Hızlı yemek sunan ünlü markalar temizliğe ve personele özen göstermeli. Asmalımescit’te bugün İspanyol restoranı Tor-ro açılıyor. Yemek programlarında sunucuların yediklerini görmemiz gerekiyor mu?
Ünlü fastfood zincirinde paket servis elemanları masanın üzerinde demir parayla oyun oynuyor kimseden çıt çıkmıyor. Hafta içi ünlü bir fastfood zincirinin Kadıköy’deki şubesine uğradım. İçeride bir tarafta yemek yiyenler diğer tarafta paket servis elemanları masa üzerine demir parayla okul yıllarında oynadığımız gol atmaca oynuyorlardı. Uzun bir süre oynayıp birbirlerine tezahürat yaptılar. Allahtan sipariş geldi de maç bitti. Ünlü restoranları eleştiriyoruz ama her gün binlerce kişinin yemek yediği fastfood’çuları atlıyoruz sanırım. Yemek sonrası elimi yıkamak için tuvalete gittim. Aman nasıl ağır bir koku; dayanılmaz. Umarım bu yazıdan sonra ünlü fastfood’çuların yetkilileri hem personel eğitimine hem de hijyen çalışmalarına ağırlık verirler.

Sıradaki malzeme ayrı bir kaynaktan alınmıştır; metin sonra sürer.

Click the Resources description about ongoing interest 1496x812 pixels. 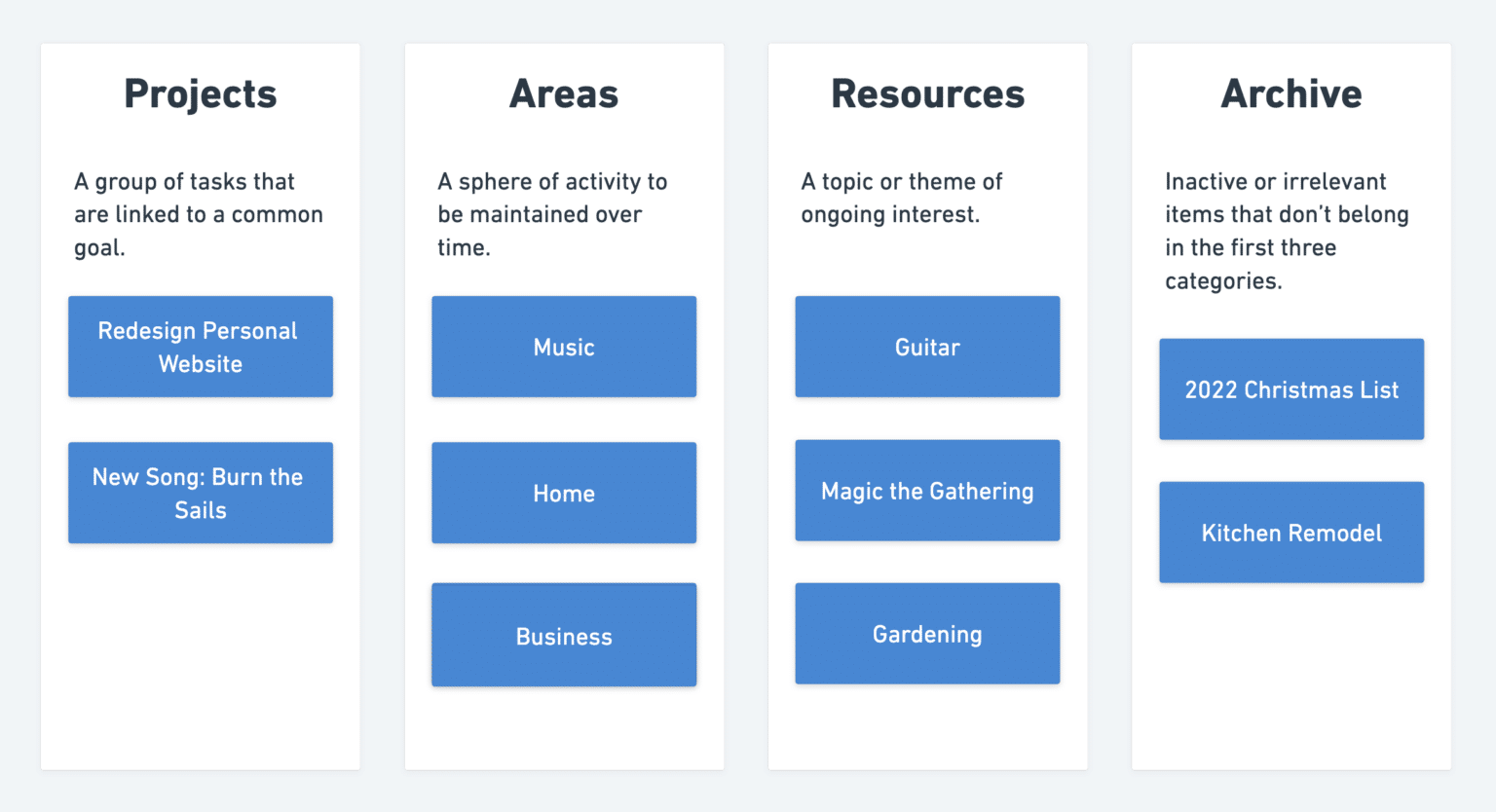[x=901, y=198]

Yemek yerken görmek gerekir mi?
Çok zengin bir mutfak kültürüne sahibiz. Ama nedense bu yemekleri bırakın yurt dışında, kendi ülkemizde bile pazarlayamıyoruz. Yöresel mutfaklar o yörede sınırlı kalıyor. Diğer taraftan da her gün farklı ülke mutfakları özellikle İstanbul’da boy gösteriyor ve oldukça ilgi görüyor. Restoranların sayıları çoğaldıkça televizyonlardaki yemek programlarının sayısı da artıyor. Televizyonlarda aşçılar, gurme yazarlar program yapıyor. Ya da bir programın içinde yemek hazırlıyorlar. Fakat her hazırladıkları yemeği ekran karşısında yemek gibi bir zorunluluk mu var? Yemeğin tadını ve lezzetini ispatlamak için illa ki yemeği yerken görmek mi gerekiyor bilemedim. Yerken güzel de televizyon karşısındayken birini yemek yerken hele bir de yakın çekim çatalı ağzına sokarken görmek hoş olmuyor.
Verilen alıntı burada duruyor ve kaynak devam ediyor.